Adaptive walks with noisy fitness measurements.

Adaptive walks constitute an optimization technique for searching a space of possible solutions, for example, a space of different molecules. The goal is to find a point in space (a molecule) that is optimal or near-optimal in some property, generally referred to as the 'fitness', such as its ability to bind to a given receptor. Adaptive walking, an analog of natural selection, is a powerful technique for searching landscapes. However, errors in the measurements will cause errors in the adaptive walks. Mutant molecules of higher fitness may be ignored or mutants of lower fitness may be accepted. To examine the effect of measurement error on adaptive walks, we simulate single-agent hill-climbing walks on NK landscapes of varying ruggedness where Gaussian noise is added to the fitness values to model measurement error. We consider both constant measurement noise and noise whose variance decays exponentially with fitness. We show that fitness-independent noise can cause walks to 'melt' off the peaks in a landscape, wandering in larger regions as the noise increases.

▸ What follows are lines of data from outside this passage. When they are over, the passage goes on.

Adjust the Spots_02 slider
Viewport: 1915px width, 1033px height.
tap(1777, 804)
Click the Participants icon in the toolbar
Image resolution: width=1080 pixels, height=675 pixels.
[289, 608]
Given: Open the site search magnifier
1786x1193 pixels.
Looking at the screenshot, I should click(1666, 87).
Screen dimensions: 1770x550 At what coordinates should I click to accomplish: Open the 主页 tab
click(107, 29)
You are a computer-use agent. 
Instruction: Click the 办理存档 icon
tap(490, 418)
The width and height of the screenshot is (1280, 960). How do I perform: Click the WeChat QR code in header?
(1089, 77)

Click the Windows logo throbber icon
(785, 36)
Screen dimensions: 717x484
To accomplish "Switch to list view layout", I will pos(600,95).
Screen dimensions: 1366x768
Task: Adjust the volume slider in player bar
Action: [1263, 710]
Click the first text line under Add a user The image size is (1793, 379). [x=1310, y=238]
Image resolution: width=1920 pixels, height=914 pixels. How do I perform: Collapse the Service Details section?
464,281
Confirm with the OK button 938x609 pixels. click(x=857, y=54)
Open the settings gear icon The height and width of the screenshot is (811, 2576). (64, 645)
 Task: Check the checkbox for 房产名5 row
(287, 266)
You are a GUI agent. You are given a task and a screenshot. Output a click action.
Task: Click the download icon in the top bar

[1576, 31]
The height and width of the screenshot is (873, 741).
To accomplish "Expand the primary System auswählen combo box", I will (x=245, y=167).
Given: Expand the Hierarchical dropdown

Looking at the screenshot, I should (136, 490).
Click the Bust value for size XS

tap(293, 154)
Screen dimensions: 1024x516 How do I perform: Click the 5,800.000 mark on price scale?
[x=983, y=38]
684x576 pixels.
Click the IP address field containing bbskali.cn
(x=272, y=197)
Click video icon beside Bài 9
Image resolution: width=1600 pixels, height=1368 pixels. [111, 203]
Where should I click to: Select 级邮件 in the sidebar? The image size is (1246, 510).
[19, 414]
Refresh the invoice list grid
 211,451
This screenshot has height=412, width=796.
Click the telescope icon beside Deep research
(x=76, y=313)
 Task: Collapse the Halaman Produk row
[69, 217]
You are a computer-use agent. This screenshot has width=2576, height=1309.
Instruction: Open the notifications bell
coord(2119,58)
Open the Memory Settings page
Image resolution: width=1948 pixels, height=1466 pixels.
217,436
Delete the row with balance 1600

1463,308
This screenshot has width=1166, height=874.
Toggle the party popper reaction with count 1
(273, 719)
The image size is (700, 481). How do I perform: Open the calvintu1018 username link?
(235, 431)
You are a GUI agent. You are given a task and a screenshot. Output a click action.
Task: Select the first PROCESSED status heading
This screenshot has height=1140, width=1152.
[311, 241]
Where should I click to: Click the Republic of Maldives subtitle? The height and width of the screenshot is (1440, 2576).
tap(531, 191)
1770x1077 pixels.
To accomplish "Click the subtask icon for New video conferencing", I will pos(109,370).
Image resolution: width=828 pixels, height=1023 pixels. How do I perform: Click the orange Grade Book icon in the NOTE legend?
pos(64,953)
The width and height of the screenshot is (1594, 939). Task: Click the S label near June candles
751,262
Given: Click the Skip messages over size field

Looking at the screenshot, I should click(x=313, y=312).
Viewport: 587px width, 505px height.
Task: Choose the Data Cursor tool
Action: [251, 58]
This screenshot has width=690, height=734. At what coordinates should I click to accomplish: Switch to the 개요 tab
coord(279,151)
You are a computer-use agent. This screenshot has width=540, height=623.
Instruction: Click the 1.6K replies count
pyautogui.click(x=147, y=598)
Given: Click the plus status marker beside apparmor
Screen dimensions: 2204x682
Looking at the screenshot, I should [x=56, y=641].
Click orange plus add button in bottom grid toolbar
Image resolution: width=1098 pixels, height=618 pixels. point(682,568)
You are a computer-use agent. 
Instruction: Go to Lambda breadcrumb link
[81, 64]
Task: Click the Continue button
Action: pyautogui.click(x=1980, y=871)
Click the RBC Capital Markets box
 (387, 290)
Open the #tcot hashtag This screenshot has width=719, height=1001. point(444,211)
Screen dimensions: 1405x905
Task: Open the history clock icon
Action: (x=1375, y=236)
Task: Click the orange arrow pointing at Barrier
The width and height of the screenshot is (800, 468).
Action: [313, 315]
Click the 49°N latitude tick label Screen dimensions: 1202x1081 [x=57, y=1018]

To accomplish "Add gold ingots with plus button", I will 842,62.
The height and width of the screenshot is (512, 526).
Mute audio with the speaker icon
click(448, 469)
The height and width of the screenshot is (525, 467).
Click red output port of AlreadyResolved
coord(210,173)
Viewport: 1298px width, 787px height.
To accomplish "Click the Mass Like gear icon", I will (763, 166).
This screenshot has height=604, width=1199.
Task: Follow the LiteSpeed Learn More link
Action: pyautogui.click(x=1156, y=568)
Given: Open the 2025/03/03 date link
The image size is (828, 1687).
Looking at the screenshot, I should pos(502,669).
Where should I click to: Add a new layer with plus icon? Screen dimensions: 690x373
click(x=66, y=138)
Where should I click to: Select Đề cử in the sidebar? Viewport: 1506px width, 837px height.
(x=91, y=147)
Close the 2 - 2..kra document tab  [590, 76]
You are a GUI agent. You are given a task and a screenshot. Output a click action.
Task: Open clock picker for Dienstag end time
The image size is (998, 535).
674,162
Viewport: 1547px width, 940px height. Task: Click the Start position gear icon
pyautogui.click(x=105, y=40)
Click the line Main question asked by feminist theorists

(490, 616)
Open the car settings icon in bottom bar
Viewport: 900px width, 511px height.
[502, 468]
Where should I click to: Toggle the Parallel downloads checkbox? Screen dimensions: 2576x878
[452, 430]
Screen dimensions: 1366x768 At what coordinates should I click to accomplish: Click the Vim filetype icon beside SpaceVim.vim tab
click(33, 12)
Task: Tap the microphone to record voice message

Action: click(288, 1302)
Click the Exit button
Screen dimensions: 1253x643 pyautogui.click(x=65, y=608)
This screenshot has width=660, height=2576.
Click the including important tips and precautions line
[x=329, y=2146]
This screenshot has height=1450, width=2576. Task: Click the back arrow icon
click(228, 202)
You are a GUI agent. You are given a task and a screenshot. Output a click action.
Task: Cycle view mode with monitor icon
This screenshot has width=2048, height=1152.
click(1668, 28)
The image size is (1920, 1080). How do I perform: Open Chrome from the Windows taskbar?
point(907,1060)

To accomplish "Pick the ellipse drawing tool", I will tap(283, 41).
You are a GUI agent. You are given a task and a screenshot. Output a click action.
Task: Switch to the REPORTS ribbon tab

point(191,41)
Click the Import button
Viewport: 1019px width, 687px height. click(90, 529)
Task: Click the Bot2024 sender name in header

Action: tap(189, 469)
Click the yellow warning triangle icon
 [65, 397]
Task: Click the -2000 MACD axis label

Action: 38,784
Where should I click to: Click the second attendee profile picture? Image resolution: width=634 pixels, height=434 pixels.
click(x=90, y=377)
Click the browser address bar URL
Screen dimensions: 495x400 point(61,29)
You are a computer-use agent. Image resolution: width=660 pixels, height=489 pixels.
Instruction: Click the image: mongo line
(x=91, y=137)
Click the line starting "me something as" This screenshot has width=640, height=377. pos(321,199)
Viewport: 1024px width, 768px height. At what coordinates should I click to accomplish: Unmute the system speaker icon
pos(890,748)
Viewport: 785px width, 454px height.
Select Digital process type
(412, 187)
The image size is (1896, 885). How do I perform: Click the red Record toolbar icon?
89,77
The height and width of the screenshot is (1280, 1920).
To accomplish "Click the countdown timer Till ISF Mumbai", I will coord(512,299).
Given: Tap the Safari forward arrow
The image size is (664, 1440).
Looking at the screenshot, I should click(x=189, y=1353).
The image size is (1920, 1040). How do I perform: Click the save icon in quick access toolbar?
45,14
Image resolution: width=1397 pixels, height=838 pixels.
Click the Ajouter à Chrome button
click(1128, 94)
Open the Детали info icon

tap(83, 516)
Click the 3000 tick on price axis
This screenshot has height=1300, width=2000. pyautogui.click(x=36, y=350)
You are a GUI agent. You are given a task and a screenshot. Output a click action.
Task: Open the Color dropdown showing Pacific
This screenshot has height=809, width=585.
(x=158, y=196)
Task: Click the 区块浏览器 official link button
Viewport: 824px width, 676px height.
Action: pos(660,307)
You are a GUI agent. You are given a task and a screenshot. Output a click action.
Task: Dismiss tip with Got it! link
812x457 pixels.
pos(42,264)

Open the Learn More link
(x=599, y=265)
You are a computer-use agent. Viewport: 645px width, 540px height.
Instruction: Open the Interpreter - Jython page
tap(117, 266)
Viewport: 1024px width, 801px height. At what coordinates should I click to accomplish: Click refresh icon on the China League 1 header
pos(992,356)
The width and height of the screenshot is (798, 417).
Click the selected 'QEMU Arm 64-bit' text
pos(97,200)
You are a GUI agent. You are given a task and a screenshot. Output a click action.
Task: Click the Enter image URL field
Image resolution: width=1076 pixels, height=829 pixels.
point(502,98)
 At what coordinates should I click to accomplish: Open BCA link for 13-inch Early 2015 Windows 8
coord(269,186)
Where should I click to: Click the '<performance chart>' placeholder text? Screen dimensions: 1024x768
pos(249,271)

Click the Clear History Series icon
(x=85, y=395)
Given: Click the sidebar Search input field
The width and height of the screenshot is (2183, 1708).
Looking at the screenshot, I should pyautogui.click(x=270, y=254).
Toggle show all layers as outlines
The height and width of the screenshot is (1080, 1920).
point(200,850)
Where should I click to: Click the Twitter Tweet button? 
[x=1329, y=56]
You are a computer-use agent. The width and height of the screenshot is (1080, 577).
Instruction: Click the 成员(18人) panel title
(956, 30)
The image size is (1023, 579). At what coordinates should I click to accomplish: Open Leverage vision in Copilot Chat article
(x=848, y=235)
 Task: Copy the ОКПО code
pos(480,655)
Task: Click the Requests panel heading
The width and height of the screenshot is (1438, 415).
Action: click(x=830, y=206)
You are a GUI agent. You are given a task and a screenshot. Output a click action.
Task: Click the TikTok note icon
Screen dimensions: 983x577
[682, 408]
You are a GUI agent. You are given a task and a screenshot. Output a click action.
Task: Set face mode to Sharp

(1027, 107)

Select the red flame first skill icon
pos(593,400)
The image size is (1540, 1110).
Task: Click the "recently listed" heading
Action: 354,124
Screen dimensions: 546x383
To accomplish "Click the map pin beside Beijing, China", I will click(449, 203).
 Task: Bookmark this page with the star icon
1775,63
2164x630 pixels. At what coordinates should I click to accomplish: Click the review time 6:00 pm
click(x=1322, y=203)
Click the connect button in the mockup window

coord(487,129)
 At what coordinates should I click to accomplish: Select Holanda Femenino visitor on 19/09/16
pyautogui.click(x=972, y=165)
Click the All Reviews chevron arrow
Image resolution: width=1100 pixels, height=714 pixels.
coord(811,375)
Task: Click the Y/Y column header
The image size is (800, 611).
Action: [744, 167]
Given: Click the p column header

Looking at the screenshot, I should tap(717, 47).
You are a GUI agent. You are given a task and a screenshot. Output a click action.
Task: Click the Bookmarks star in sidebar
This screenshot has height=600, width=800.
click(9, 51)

However, we also show that a small amount of noise actually helps the walk perform better than with no noise. For walks in which noise decreases exponentially with fitness, the most characteristic behavior is that the walk meanders throughout the landscape until it stumbles across a point of relatively high fitness, then it climbs the landscape towards the nearest peak. Finally, we characterize the balance between selection pressure and noise and show that there are several classes of walk dynamic behavior.